Strengths: The company's Management Framework can be deployed on-premise or as a private or public cloud and is open to third-party vendors to provide further infrastructure management and provisioning.

Weaknesses: Allied increased its wireless portfolio with the acquisition of Extricom in 2015, but the two product lines have yet to be integrated. Although Allied supports three guest access solutions, each has limited policy enforcement capabilities, according to Gartner.

Niche Player: ZTE

China-based ZTE is new to the Magic Quadrant this year, owning a broad portfolio of networking and telecommunications products with 60 percent of revenue coming from Asia-Pacific.

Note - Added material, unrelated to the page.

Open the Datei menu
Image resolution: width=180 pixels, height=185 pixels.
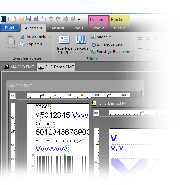point(9,28)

ZTE offers a full range of Ethernet switches, WLAN access points and controllers.

ZTE ranked in last place for both vision and execution on the Magic Quadrant.

ZTE

Strengths: The company offers a cost-effective range of campus switches and wireless products that can fulfill basic access layer connectivity requirements. ZTE's switches support WLAN APs and IoT devices such as conference room display, thermostats or LED lighting that may need higher power consumption.

Weaknesses: Gartner said ZTE lacks support for basic network applications -- such as guest access, on-boarding and policy management -- which means customers need to rely on third-party apps to provide this functionality. In addition, ZTE doesn't have an indoor location service solution, multivendor network management or virtual segmentation functionality for IoT.